Le BMW M8 e M8 Competition hanno il motore più potente mai sviluppato dal reparto Motorsport. Basta ciò per farle entrare nel gotha delle auto sportive, considerata l’enorme tradizione della M con le auto ad alte prestazioni, ma le nuove granturismo della casa tedesca hanno tante altre frecce al proprio arco: un look che unisce eleganza e aggressività, un sistema 4x4 che permette di guidare con la trazione sulle ruote dietro e prestazioni al vertice fra le coupé di questa categoria, un plus non indifferente considerati i 4,87 metri di lunghezza per la coupé ed i 1885 chili di peso.

Tutto ruota però intorno al V8 biturbo 4.4 già visto sulla berlina M5, che eroga 600 CV di potenza per la M8 e 625 CV per la M8 Competition, un motore ricchissimo di coppia (750 Nm fra 1.800 e 5.600 giri) in grado anche di “girare” alto, perché secondo la casa tedesca può raggiungere i 7.200 giri.

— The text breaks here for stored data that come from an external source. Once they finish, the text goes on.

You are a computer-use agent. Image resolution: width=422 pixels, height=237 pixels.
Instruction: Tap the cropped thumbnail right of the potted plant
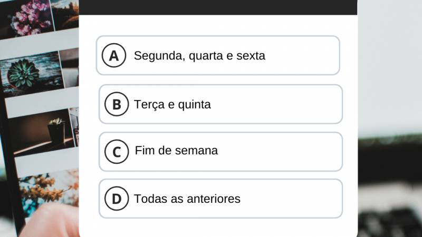click(x=74, y=126)
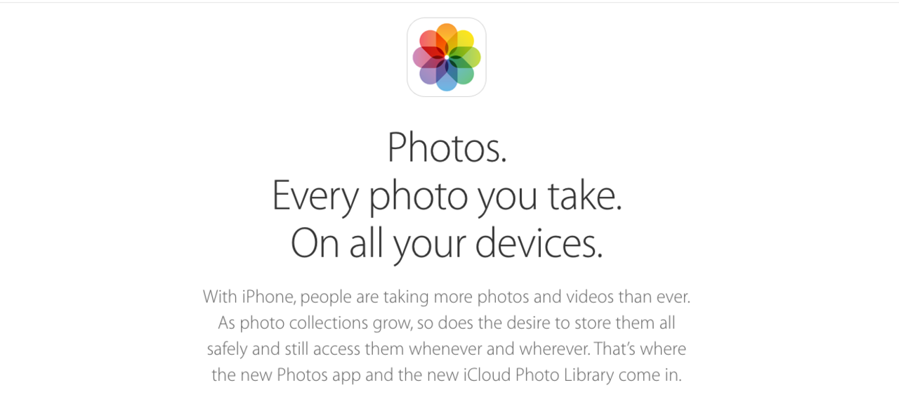Click the white center of the Photos flower icon
The width and height of the screenshot is (899, 409).
coord(447,57)
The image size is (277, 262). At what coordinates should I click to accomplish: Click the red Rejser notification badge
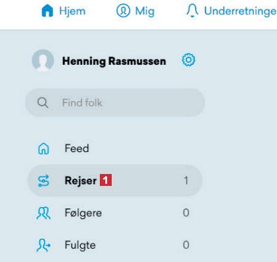click(106, 181)
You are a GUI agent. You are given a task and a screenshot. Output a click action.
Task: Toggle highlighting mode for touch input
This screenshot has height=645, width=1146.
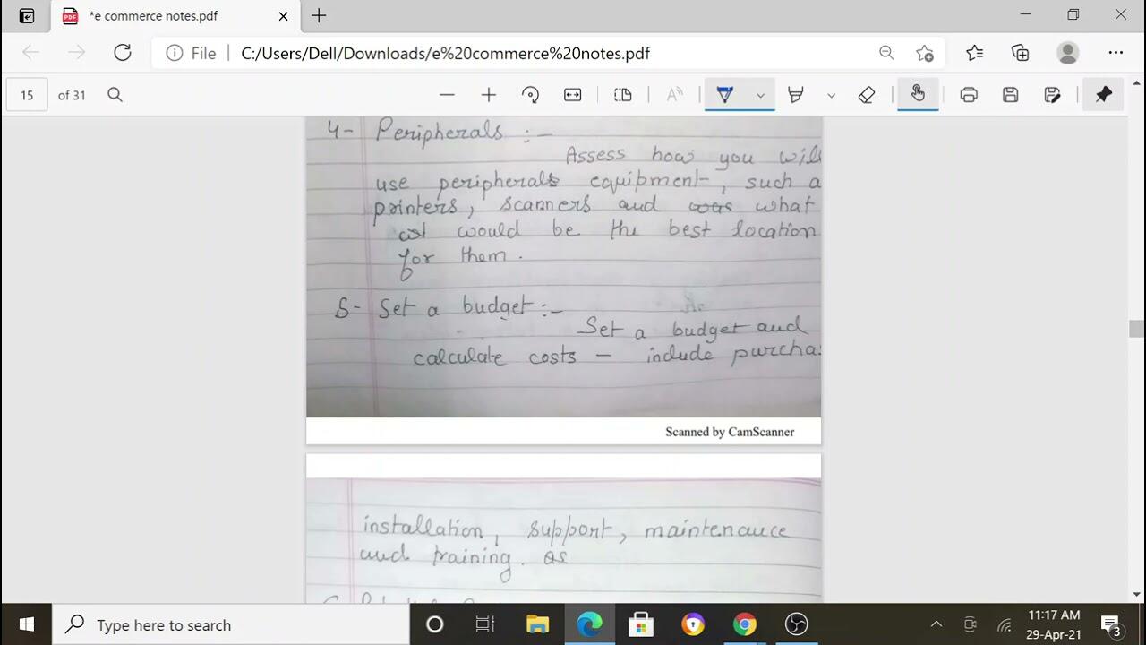point(918,94)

Automatico a 8 marce e trazione integrale o posteriore

A gestire il V8 c’è la trasmissione automatica a 8 marce, che al pari della M5 è del tipo a convertitore di coppia: è più confortevole quando si guida in souplesse, ma “spara” vere e proprie fucilate quando si opta per le modalità di guida più cattive, selezionabili da un tasto a bilanciare presente sul selettore del cambio (non mancano comunque le palette al volante).

BMW M8 Coupé

Il pezzo forte delle M8 e M8 Competition è comunque la trazione integrale M xDrive, programmabile dal guidatore su vari livelli: tramite un ripartitore della coppia e il differenziale attivo M è possibile scegliere fra trazione integrale con controllo di stabilità attivo, trazione integrale sportiva, trazione integrale senza controllo di stabilità, trazione integrale sportiva senza controllo di stabilità e trazione posteriore.

BMW M8 Cabrio
BMW M8 Cabrio

In quest’ultima modalità si può derapare e guidare in modo “sporco”, ma per raggiungere i tempi dichiarati nello scatto da scatto da 0 a 100 km/h bisogna per forza attivare il 4x4: la M8 arriva a cento all’ora con partenza da fermo in 3,3 secondi e la M8 Competition in 3,2 secondi. La velocità massima è di 250 km/h, ma a richiesta è possibile chiedere il limitatore a 305 km/h.

E' una M, ma lo diresti

Il look delle BMW M8 e M8 Competition è improntato alla sportività, come dimostrano i cerchi da 20”, le prese d’aria maggiorate nel fascione anteriore, le bandelle sottoporta più profilate ed i quattro scarichi incastonati nell’estrattore posteriore, ma tutto sommato le due M non sono estreme così direbbe scorrendo la scheda tecnica.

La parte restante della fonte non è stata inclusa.